Foreign policy principle

Non-interventionism or non-intervention is commonly understood as "a foreign policy of political or military non-involvement in foreign relations or in other countries' internal affairs". This is based on the grounds that a state should not interfere in the internal politics of another state as well as the principles of state sovereignty and self-determination. A similar phrase is "strategic independence".
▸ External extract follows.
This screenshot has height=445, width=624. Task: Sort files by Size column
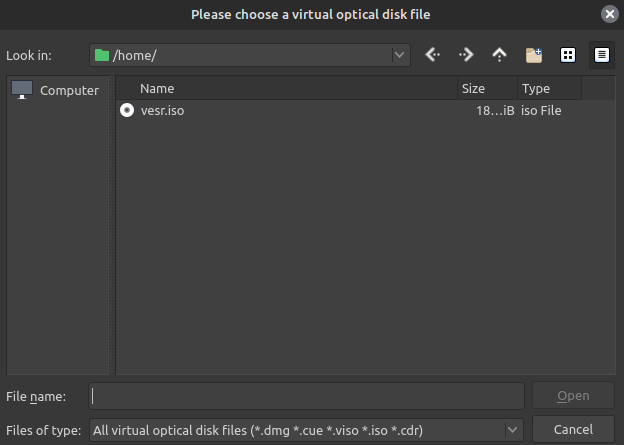[486, 88]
Non-interventionism became a norm in international relations before World War I. During the Cold War, it was often violated in order to instigate revolutions, prevent revolutions, or protect international security. Many countries have since adopted their own interpretation of non-interventionism or modified it according to the responsibility to protect any population from egregious crimes.

==Terminology==
In political science lexicon, the term "isolationism" is sometimes improperly used in place of "non-interventionism". "Isolationism" should be interpreted as a broader foreign policy that, in addition to non-interventionism, is associated with trade and economic protectionism, cultural and religious isolation, as well as non-participation in any permanent military alliance.

==History==
The term "non-intervention" was used in the context of United States policy in 1915. The norm of non-intervention has dominated the majority of international relations and can be seen to have been one of the principal motivations for the United States initial non-interventionist policy in World Wars I and II, and the liberal powers' non-intervention in the Spanish Civil War despite the involvement of Germany and Italy. The norm was then firmly established into international law as one of the United Nations Charter's central tenets, which established non-intervention as one of the key principles which would underpin the emergent post-World War II peace.
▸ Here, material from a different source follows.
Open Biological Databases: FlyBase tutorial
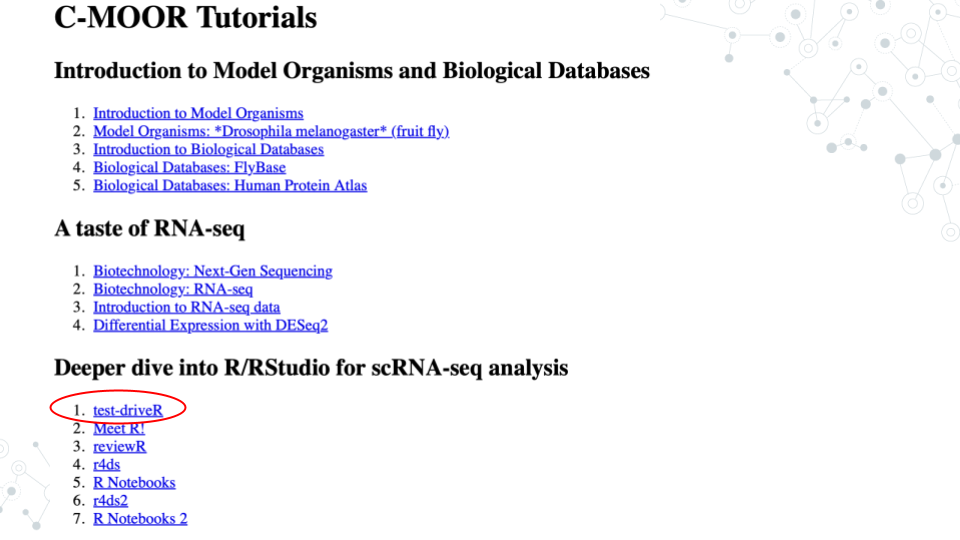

However, this was soon affected by the advent of the Cold War, which increased the number and intensity of interventions in the domestic politics of a vast number of developing countries under pretexts such as instigating a "global socialist revolution" or ensuring "containment" of such a revolution. The adoption of such pretexts and the idea that such interventions were to prevent a threat to "international peace and security" allowed intervention under Chapter VII of the UN Charter. There must be a vote of nine member states out of fifteen, within the Security Council along with no vetoes from the five permanent members." Additionally, the UN's power to regulate such interventions was hampered during the Cold War due to both the US and USSR holding veto power in the United Nations Security Council.
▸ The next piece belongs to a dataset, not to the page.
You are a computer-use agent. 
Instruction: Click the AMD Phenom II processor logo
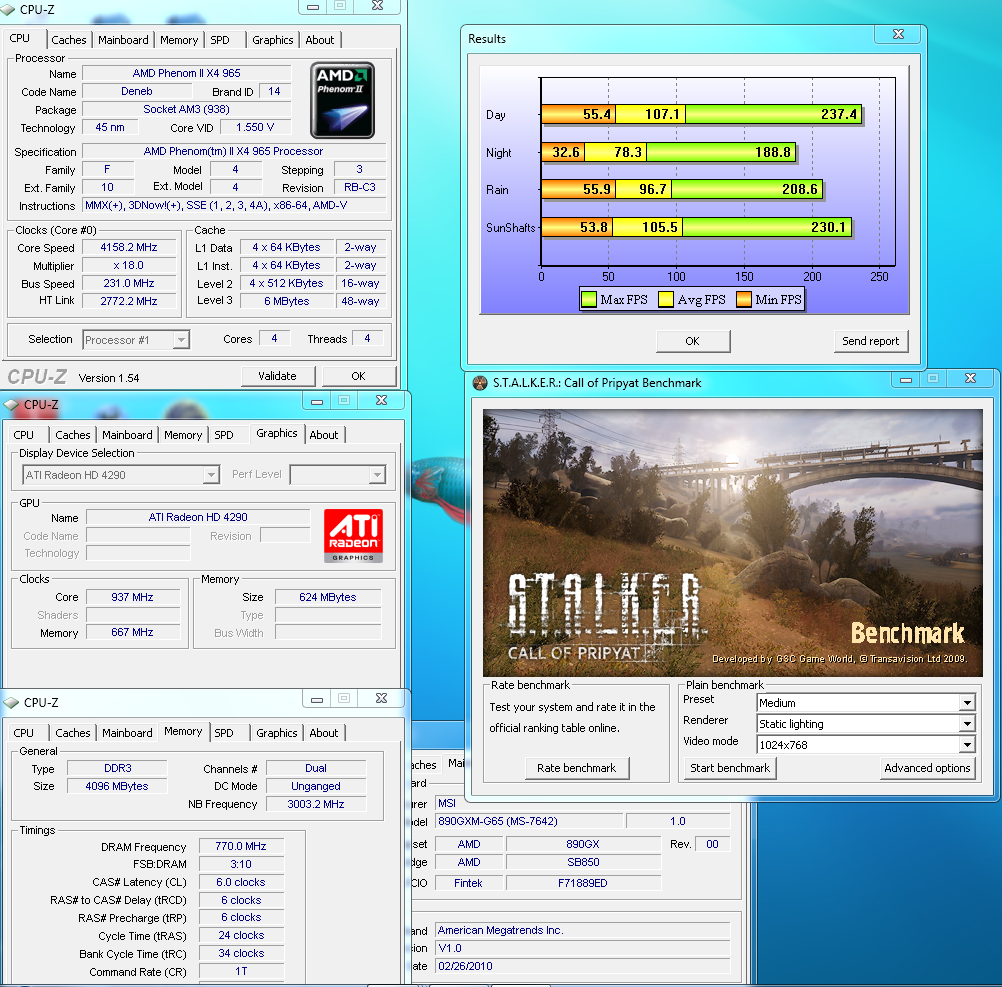click(343, 100)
==In different countries==

===China===

Mutual non-interference has been one of China's principles on foreign policy since 1954. After the reform and opening up, China began to focus on industrial development and actively avoided military conflict over the subsequent decades. As of December 2018, China has used its veto eleven times in UN Security Council. China first used the veto on 25 August 1972 to block Bangladesh's admission to the UN. From 1971 to 2011, China used its veto sparingly, preferring to abstain rather than veto resolutions indirectly related to Chinese interests. According to David L. Bosco, China turned abstention into an "art form," abstaining on 30% of Security Council Resolutions between 1971 and 1976.

===Sweden===

Sweden became a non-interventionist state after the backlash against the king following Swedish losses in the Napoleonic Wars; the coup d'etat that followed in 1812 caused Jean Baptiste Bernadotte to establish a policy of non-intervention, which lasted from the end of the Napoleonic Wars in 1815 until the accession of Sweden into NATO in 2024.

===Switzerland===

Switzerland has long been known for its policy of defensively armed neutrality. Its neutrality allows for the protection of the state by strategically avoiding conflict to preserve the autonomy of the state, and prevent the large powers surrounding it from invading its borders. This strategy has kept Switzerland from joining conflicts that threaten its sovereignty as well as allow its diverse citizenry to form a sense of national unity.

===United States===

After the terrorist attacks on September 11th, 2001, the United States changed its foreign policy to support the idea that "norms of sovereignty" are not respected when there are threats of terrorism or weapons of mass destruction.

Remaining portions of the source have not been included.